Enhancing RAG with Knowledge Graphs

Introduction

Aim: To provide deeper understanding of corpus concepts and relations.
Sense Making: Understanding core connections among entities (people, places, events, concepts).
Extracting entities and their relationships for better answers to queries.

Offline Steps (Indexing Time)
- Chunk documents.
- Extract element instances (entities and relationships).
- Summarize entities and relationships.
- Cluster similar entities into communities.
- Summarize these communities.
Query Time (Lookup Time)
- Use community summaries for initial query processing.
- Generate intermediate answers from community summaries.
- Rank and score intermediate answers using LLM.
- Concatenate top-ranked answers for final global answer.

Document Chunking
- Experiments with various chunk sizes.
Extracting Concepts and Relationships
- Heavy computational step using few-shot prompting with LLM.
Summarizing Entities and Relationships
- Summarize extracted concepts and their connections through LLM prompts.
Community Clustering
- Nodes (entities) clustered based on strong relationship edges.
- Resulting in mutually exclusive and collectively exhaustive hierarchy.
- Summarize these clusters (community summaries).

Using Community Summaries
- Chunk and shuffle community summaries.
- Generate and rank intermediate answers for each chunk.
- Top-ranked answers are used for final comprehensive answer.

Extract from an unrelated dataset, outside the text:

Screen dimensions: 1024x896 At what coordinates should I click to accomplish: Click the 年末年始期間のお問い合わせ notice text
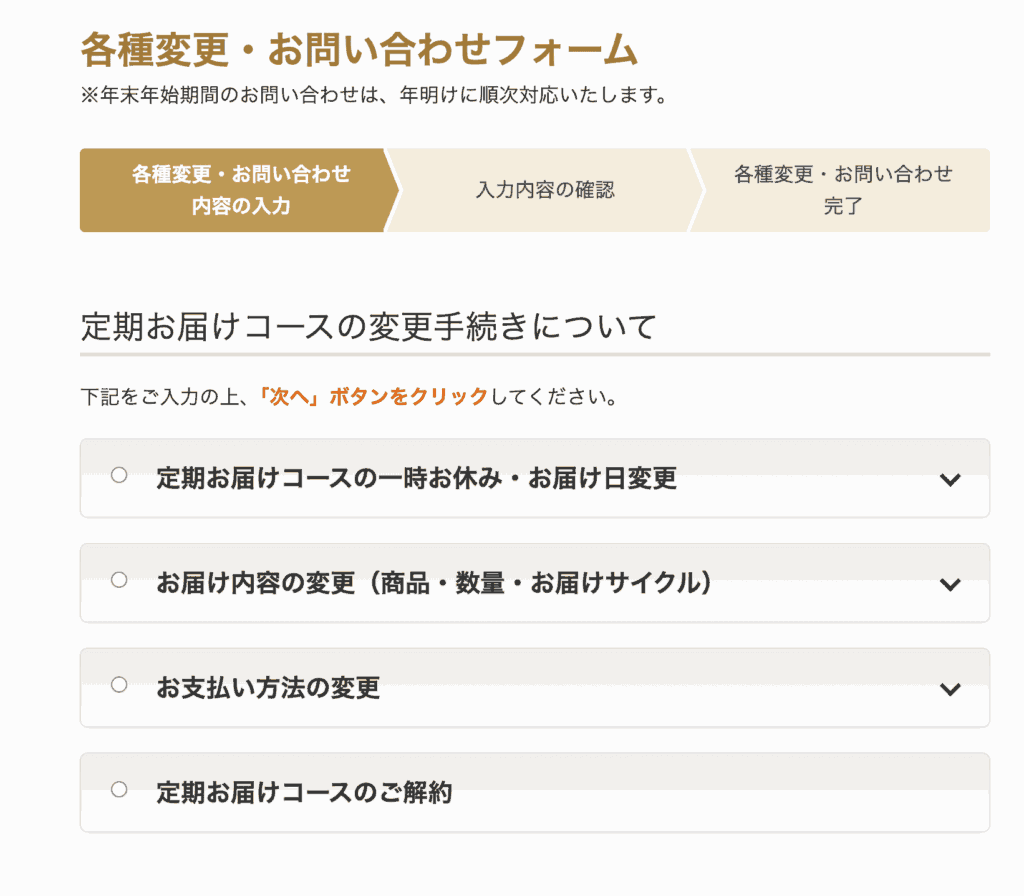pos(374,95)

Graph RAG vs. Naive RAG: Better performance in comprehensiveness and diversity.
Example Comparison: Public figures in entertainment articles.
- Graph RAG showed deeper understanding by categorizing figures rather than listing frequently mentioned names.

Graph RAG enhances traditional RAG with deeper understanding via entity graphs.
Produces more comprehensive, direct answers to complex, corpus-wide queries.
Trend indicates movement towards integrating knowledge graphs in RAG techniques.